++++ Supplied material

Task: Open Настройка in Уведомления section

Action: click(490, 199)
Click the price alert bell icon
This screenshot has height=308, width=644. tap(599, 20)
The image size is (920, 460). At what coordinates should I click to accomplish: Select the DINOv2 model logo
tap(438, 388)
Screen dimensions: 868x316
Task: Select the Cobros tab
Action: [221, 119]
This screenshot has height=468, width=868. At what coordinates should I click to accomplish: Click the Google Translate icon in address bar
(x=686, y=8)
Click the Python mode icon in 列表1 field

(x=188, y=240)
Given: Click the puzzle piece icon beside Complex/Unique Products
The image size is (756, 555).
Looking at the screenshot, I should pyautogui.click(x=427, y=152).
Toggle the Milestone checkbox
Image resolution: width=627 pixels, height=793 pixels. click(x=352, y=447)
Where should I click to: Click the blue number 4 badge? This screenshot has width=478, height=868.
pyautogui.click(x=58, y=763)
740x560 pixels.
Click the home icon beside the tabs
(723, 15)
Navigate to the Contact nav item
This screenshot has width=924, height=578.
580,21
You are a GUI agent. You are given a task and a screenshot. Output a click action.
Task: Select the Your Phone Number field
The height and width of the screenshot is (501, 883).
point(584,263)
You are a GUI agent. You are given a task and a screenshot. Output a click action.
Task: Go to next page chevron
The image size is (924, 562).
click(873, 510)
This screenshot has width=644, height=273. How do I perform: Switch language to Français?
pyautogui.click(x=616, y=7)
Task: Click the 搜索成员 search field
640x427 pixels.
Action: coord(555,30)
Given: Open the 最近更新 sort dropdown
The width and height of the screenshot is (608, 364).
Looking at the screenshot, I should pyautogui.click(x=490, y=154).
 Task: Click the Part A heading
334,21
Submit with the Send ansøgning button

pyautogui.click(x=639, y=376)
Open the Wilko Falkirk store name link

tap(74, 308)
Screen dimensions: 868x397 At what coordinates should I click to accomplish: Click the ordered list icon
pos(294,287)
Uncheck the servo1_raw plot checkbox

++++++++

In the listing above, find the line with "This screenshot has width=644, height=273." and the line with "Given: Open the 最近更新 sort dropdown"; output exactly those lines and all lines between them.

This screenshot has width=644, height=273. How do I perform: Switch language to Français?
pyautogui.click(x=616, y=7)
Task: Click the 搜索成员 search field
640x427 pixels.
Action: coord(555,30)
Given: Open the 最近更新 sort dropdown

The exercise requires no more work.